Using classical methods to produce drug-resistant cell lines, we generated two cell lines that showed approximately 30-fold greater resistance to PDX than their parental counterparts. The characteristics of the PDX-resistant cells were as follows: (i) decreased internalization of PDX in CEM/P cells owing to reduced RFC expression; (ii) increased expression of DHFR protein in MOLT4/P cells; (iii) collateral sensitivity to nucleoside analogs such as FDS and AraC; and (iv) synergism with the hypomethylating agent DAC.
These data are the first to address the potential mechanisms of acquired PDX resistance, although the molecular mechanisms of antifolate resistance to MTX in tumor cells have been extensively studied [25, 26]. The most frequent mechanism responsible for mediating antifolate resistance is related to impairment of antifolate uptake, typically due to reduced expression of RFC1 and/or inactivating mutations in RFC1. Increased antifolate efflux owing to overexpression of multidrug resistance efflux transporters has also been reported [25, 26]. Mechanisms related to defective polyglutamylation have been shown to be attributed to decreased FPGS expression, inactivating mutations in FPGS, and increased expression of gamma glutamyl hydrolase (GGH) [25, 26]. In addition, amplification of DHFR and/or TS caused by overexpression has been reported, and mutations in these genes can decrease their affinity for antifolates, resulting in antifolate resistance [25, 26]. Our results indicated that impaired internalization of PDX owing to decreased expression of RFC1 may be one of the mechanisms of PDX resistance in CEM/P cells.
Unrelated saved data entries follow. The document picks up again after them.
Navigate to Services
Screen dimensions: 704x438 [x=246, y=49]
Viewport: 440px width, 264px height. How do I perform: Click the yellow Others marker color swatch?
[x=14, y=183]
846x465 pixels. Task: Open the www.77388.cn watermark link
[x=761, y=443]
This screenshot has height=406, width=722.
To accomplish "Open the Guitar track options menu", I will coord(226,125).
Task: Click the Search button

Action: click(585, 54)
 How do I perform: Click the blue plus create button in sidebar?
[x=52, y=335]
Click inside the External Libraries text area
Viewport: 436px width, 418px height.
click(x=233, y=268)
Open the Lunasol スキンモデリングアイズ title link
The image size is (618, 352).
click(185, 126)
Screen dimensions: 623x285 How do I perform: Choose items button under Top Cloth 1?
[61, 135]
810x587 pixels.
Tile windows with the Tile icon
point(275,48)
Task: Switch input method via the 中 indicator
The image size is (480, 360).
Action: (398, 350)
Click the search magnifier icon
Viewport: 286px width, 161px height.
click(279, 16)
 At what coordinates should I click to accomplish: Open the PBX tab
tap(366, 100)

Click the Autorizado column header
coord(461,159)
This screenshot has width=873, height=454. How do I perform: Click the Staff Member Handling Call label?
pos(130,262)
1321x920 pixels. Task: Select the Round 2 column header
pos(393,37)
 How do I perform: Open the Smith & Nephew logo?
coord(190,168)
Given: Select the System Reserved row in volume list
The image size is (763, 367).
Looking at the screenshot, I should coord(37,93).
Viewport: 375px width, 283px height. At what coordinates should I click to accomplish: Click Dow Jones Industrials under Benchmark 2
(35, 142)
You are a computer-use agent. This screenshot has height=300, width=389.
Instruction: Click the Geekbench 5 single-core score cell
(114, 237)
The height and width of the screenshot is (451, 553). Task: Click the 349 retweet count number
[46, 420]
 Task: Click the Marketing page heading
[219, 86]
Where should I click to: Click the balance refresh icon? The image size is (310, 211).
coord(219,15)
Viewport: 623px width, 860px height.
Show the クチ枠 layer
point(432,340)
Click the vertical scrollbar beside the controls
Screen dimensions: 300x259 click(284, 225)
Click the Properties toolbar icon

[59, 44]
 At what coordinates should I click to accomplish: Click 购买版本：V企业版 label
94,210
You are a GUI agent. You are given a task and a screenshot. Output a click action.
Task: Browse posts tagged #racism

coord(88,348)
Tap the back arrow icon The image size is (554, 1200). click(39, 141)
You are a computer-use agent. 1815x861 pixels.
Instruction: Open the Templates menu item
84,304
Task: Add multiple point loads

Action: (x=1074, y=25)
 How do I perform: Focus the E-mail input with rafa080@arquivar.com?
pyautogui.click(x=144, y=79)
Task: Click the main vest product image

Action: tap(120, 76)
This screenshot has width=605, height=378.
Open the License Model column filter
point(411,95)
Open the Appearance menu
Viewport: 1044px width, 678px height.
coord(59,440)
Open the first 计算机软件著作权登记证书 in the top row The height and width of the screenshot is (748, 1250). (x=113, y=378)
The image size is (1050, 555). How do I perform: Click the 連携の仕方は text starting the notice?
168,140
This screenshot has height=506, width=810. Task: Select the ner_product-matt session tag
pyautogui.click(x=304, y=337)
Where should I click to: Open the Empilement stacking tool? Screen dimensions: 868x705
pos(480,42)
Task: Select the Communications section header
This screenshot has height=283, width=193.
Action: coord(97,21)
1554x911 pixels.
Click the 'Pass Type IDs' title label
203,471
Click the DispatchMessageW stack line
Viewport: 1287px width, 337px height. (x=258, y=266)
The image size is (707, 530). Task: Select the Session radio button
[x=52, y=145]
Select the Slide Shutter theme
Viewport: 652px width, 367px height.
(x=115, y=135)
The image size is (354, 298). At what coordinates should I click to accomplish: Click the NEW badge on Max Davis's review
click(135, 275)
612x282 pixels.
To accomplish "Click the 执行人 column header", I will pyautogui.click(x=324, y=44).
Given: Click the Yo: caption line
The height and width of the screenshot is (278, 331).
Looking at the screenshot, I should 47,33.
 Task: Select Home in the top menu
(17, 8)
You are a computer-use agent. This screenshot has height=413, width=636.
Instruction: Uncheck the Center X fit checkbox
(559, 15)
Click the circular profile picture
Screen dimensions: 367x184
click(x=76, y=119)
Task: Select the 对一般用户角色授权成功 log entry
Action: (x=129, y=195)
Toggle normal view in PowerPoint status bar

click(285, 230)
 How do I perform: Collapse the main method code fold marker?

In contrast, in MOLT4/P cells, increased DHFR expression was observed, suggesting that increased DHFR protein levels may be one of the mechanisms of PDX resistance in MOLT4/P cells.
In our study, PDX-resistant cells were highly sensitive to nucleoside analogs. MTX inhibits cell growth by interfering with enzymatic reactions that require thymidine and purine synthesis. According to previous reports, nucleobase salvage is necessary for the activity of MTX [27, 28]. Thus, collateral sensitivity to nucleoside analogs may have occurred. The single use of FDS or AraC may have cytotoxic effects on PDX-resistant cells in vivo. FDS-induced apoptosis was reduced in both PDX-resistant cell lines. Thus, the apoptotic pathway may be partly associated with the acquisition of PDX resistance, although the mechanisms responsible for this effect have not yet been clarified.
As shown in Fig. 5, the expression level of DNMT3B was increased in PDX-resistant cells, and the sensitivity to DAC was also significantly higher. DNMT3B has a prominent role in the methylation of CpG islands, and overexpression of DNMT3B is related to drug resistance [29, 30]. Knockdown of DNMT3B in CEM/P cells resulted in only partial restoration of PDX resistance. Although we did not perform methylation array analysis in our PDX-resistant cell lines, the products of methylated genes may confer high levels of PDX resistance. Thus, combination with DAC resulted in high susceptibility to PDX in resistant cells.
Recently, several studies have explored potentially synergistic combinations with PDX [15, 16, 31–35]. For example, T-cell lymphomas are driven by some epigenetic defects [34], and sensitivity to epigenetic therapies such as histone deacetylase (HDAC) inhibitors (e.g., romidepsin) or DNMT inhibitors [33] has been noted. Combination of PDX with romidepsin showed promising activity in patients with relapsed/refractory PTCL in a recently published phase I study. Among patients with T-cell lymphoma, the overall response rate was 71% (10/14), with 29% (4/14) achieving a complete response in the phase I trial [15, 31]. Participants are now being actively recruited for a phase II trial (clinical trial no. NCT01947140). Additionally, combinations of HDAC inhibitors and DNMT inhibitors such as romidepsin and azacytidine or DAC are also effective in clinical setting [33, 34]. Marchi et al. reported that the combination of romidepsin and DAC increased the number of modulated genes involved in apoptosis and cell cycle arrest [33]. A clinical trial evaluating the combination of DAC, PDX, and pembrolizumab in PTCL is now underway (NCT03240211). We are expecting that the combination of PDX with DAC may be effective in relapsed/refractory PTCLs in a clinical setting.